B.C.'s carbon tax is here to stay

North America's only emissions tax survives a challenge on its own merits.

 (© Photo: Jonathan Hayward/CP)

(Photo: Jonathan Hayward/CP)

When the B.C. Liberals considered a resolution calling for an end to the province's pioneering carbon tax in October, former party president Andrew Wilkinson was quick to remind the ruling party's convention that terminating the contentious levy would create a fiscal disaster just before next spring's provincial election. Killing the tax now would 'upset the apple cart,' he said, forcing the Premier Christy Clark to raise corporate and personal income taxes to make up for the loss of $1.2 billion generated by the tax this fiscal year.

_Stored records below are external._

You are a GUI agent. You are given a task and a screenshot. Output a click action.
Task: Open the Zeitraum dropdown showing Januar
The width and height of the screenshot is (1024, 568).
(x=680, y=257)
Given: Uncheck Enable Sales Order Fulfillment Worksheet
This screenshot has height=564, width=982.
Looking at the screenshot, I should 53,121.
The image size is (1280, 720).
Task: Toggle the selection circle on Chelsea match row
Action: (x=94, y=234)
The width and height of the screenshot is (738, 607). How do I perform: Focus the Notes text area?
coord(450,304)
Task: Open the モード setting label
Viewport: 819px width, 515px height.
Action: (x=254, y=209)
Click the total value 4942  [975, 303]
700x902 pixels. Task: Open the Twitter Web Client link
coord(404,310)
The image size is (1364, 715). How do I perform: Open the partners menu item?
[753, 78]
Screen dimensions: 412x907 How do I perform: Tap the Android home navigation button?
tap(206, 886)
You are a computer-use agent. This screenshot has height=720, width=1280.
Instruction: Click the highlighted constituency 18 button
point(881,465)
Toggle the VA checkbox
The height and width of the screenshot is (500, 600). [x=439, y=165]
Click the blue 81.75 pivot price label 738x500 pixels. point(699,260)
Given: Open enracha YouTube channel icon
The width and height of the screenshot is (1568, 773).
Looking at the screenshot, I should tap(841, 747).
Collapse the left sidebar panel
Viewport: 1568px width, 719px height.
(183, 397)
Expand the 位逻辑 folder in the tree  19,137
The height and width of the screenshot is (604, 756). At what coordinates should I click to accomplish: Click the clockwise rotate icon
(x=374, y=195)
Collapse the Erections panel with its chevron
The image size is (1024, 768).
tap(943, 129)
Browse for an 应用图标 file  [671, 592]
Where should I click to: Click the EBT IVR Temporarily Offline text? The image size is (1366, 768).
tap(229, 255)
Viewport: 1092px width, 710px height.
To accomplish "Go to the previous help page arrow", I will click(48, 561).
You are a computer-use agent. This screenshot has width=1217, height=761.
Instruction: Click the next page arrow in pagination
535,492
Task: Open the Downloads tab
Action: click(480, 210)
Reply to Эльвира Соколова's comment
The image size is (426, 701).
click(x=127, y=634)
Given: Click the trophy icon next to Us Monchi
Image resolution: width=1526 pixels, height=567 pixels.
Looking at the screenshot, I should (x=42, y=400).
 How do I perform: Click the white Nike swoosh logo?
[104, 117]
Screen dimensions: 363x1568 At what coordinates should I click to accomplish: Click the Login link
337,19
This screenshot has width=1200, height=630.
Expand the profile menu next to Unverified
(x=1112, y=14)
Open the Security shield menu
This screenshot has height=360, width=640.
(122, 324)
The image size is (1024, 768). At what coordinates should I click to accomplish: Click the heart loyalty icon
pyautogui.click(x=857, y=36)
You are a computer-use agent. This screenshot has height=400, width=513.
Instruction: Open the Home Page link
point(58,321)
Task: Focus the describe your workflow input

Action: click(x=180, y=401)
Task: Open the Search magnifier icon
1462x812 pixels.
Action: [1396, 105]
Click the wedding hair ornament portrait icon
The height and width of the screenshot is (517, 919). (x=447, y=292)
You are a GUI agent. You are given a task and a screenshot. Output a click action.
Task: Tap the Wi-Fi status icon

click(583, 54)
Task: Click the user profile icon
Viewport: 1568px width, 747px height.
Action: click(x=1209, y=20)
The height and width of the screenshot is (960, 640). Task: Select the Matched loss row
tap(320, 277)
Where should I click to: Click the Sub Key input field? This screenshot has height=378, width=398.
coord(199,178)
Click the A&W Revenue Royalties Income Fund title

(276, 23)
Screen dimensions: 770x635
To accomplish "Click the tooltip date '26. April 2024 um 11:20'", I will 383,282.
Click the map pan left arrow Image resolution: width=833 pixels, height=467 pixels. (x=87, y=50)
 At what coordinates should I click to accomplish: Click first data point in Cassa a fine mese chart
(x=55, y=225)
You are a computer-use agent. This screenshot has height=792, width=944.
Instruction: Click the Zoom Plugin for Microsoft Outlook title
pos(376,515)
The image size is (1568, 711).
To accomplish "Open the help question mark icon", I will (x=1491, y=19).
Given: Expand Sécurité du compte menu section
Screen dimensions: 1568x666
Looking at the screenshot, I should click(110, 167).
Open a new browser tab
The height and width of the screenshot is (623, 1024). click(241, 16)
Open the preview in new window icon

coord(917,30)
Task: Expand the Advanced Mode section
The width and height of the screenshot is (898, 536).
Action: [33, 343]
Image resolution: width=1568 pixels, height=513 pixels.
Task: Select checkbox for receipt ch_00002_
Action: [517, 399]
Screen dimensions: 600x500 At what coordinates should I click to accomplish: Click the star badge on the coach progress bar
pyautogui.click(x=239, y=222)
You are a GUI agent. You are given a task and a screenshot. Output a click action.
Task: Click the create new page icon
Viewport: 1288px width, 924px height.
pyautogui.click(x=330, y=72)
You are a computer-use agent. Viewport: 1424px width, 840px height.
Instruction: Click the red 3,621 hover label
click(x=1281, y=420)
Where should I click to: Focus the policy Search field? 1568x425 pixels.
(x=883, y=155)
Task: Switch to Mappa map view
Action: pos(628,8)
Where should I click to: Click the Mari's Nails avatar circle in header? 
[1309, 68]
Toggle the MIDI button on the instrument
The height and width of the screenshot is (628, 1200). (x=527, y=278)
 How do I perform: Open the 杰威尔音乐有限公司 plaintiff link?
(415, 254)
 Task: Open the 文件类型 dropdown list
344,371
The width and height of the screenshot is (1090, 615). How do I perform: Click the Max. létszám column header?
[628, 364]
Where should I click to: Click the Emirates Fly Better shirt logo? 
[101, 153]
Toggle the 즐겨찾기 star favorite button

In the end, the delegates voted overwhelmingly to keep North America's first and still only broadly based, revenue-neutral carbon tax, which has helped B.C. maintain the lowest average income tax rates in Canada. The vote suggests that former premier Gordon Campbell's green policy experiment still has political legs despite the unwillingness of other jurisdictions in North America to adopt similar measures. (Indeed, the federal Conservatives have taunted the NDP opposition for its purported plan for a national carbon levy.)

The Clark government's finance ministry is in the midst of a previously announced review of the carbon tax, but few now believe it will be scrapped or seriously altered. 'The most likely option for the government review is essentially the status quo,' says Jock Finlayson, vice-president of the Business Council of B.C. His organization itself is urging the government to cap the tax at the current $30 per tonne and consider reducing it for energy-intensive industries within the province, which, it argues, have been placed at a competitive disadvantage. But the council is pleased with the $721 million in corporate tax reductions stemming from the revenue shift. Bringing in new taxes to make up for the loss of carbon tax revenue would be 'quite messy,' Finlayson says.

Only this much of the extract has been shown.